我们可以通过将 enable_limit=True 传递给构造函数来做到这一点。

In [29]:
retriever = SelfQueryRetriever.from_llm(
    llm,
    vectorstore,
    document_content_description,
    metadata_field_info,
    enable_limit=True,
)

# This example only specifies a relevant query
retriever.invoke("What are two movies about dinosaurs")

[Document(id='fd4c6821-ff6d-4a2a-879d-05d2302280da', metadata={'genre': 'science fiction', 'rating': 7.7, 'year': 1993}, page_content='A bunch of scientists bring back dinosaurs and mayhem breaks loose'),
 Document(id='540e8618-566f-4322-8819-234ef2bc47bc', metadata={'year': 1995, 'genre': 'animated'}, page_content='Toys come alive and have a blast doing so')]

使用`SelfQueryRetriever`需要确保您的查询构造器运行良好。通常，这需要调整提示、提示中的示例、属性描述等。有关通过改进酒店库存数据查询构造器的示例，[请查看此 cookbook](https://github.com/langchain-ai/langchain/blob/master/cookbook/self_query_hotel_search.ipynb)。

下一个关键要素是结构化查询转换器。这是负责将结构化查询转换为您正在使用的向量存储语法的元数据过滤器的对象。LangChain 附带了许多内置转换器。

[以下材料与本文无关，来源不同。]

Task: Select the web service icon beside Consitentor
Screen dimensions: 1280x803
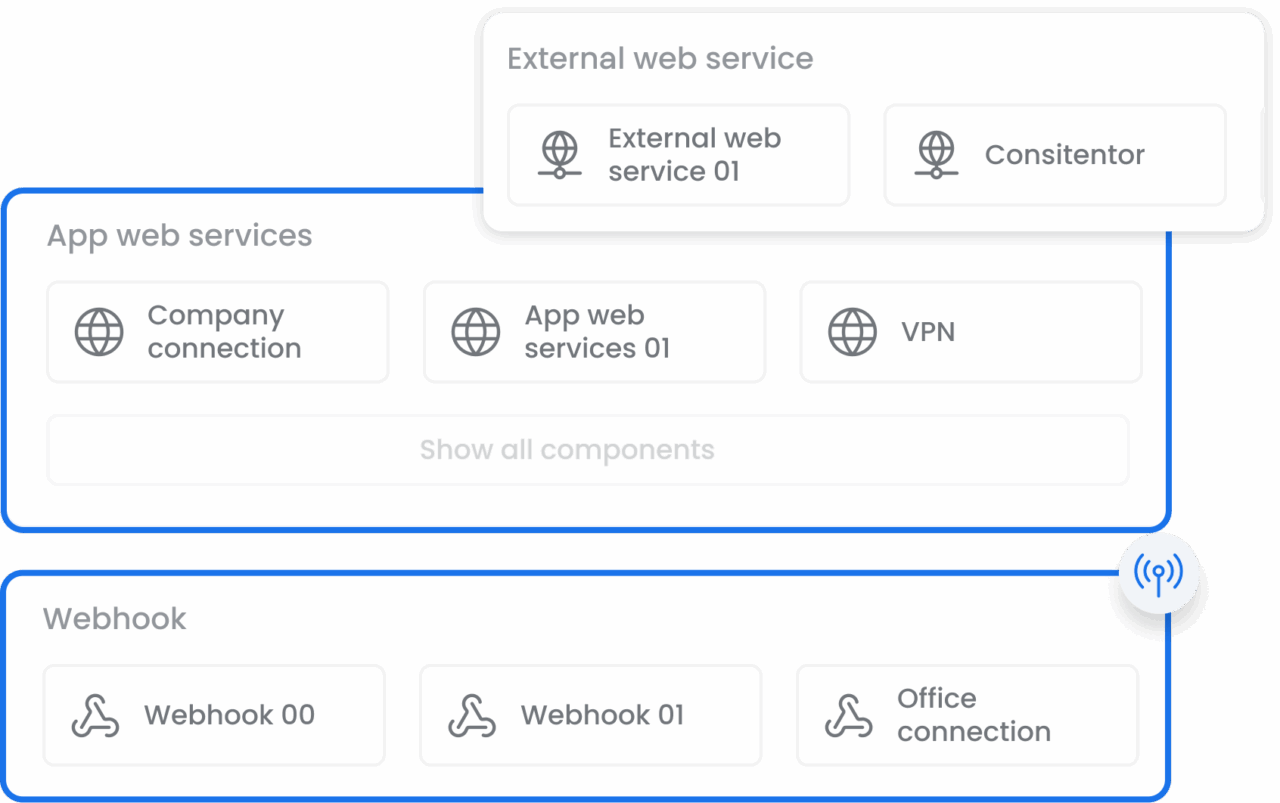Action: [x=935, y=154]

要查看所有这些转换器，请前往[集成部分](https://python.langchain.ac.cn/docs/integrations/retrievers/self_query/)。

# Conclusion

This notebook explored two key components of building advanced RAG systems:

1. **Routing Strategies**:
   - **Logical Routing**: Using function calling to classify and route queries to appropriate data sources
   - **Semantic Routing**: Leveraging embeddings and cosine similarity to match queries with relevant prompt templates

2. **Query Construction**:
   - **Metadata Filtering**: Building structured queries that combine semantic search with metadata filters
   - **Schema Definition**: Using Pydantic models to define structured search parameters
   - **Query Analysis**: Converting natural language questions into structured database queries

These techniques enable:
- More precise and relevant document retrieval
- Better handling of diverse data sources
- Structured filtering based on metadata
- Natural language interface for complex queries

The combination of intelligent routing and structured query construction forms the foundation for building more sophisticated and accurate RAG systems.